[Records from a collection]
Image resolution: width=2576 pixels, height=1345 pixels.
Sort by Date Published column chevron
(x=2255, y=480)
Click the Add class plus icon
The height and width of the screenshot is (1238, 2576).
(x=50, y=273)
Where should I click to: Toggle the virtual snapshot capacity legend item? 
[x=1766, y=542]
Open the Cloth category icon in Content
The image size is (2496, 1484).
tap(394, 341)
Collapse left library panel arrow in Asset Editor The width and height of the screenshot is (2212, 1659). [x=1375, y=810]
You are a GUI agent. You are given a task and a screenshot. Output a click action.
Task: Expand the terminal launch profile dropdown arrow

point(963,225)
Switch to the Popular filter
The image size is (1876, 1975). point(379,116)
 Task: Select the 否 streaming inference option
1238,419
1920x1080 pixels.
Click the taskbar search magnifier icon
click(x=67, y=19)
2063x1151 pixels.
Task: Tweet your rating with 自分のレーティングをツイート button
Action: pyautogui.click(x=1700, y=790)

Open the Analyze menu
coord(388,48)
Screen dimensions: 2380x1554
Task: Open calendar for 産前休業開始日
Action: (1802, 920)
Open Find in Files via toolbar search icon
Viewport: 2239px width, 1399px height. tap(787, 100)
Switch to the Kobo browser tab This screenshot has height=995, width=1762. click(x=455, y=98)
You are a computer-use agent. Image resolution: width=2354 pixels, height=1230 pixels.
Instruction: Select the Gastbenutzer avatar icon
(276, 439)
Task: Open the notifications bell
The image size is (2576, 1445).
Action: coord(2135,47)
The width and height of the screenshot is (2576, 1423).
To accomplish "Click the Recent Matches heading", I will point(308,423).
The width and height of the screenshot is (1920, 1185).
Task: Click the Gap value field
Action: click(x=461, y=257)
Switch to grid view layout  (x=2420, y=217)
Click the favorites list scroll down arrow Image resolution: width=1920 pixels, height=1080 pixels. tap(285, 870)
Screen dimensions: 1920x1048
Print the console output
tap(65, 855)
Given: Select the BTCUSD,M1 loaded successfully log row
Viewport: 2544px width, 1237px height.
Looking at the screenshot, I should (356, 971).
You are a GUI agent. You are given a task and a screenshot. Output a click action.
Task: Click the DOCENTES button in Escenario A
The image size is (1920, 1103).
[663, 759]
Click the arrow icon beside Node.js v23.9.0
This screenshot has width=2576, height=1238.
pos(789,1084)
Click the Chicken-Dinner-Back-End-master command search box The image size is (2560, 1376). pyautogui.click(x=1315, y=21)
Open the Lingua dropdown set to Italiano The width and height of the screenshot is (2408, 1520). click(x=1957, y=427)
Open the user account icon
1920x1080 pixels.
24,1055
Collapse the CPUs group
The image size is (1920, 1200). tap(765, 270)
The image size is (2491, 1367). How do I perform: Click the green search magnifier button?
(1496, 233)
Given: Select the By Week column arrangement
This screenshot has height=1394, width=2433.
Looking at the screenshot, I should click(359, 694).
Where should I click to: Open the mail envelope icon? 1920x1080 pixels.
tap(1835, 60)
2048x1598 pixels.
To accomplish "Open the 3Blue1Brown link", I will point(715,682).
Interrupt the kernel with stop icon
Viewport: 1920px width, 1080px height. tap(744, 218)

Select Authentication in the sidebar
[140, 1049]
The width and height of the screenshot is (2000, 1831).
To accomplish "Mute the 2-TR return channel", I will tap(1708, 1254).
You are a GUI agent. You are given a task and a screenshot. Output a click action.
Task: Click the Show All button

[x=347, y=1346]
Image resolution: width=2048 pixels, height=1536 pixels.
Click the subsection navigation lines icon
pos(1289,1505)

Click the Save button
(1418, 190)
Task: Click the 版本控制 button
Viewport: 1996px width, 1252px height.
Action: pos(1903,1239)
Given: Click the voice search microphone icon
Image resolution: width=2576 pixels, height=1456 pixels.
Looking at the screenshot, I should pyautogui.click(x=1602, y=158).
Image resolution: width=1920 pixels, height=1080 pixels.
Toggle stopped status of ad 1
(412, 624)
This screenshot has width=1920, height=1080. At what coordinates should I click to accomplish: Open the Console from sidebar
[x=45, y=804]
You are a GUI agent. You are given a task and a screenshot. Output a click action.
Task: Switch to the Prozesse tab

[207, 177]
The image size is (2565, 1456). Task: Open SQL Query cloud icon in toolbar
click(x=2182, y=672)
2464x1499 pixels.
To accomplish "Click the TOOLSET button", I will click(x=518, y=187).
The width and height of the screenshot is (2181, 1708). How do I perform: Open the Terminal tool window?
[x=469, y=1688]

*What is being asked*: Above this instruction are the records; retype exactly the lines from the one containing "Click the subsection navigation lines icon" up to and including the one containing "Given: Click the voice search microphone icon".

*Response below*:
Click the subsection navigation lines icon
pos(1289,1505)

Click the Save button
(1418, 190)
Task: Click the 版本控制 button
Viewport: 1996px width, 1252px height.
Action: pos(1903,1239)
Given: Click the voice search microphone icon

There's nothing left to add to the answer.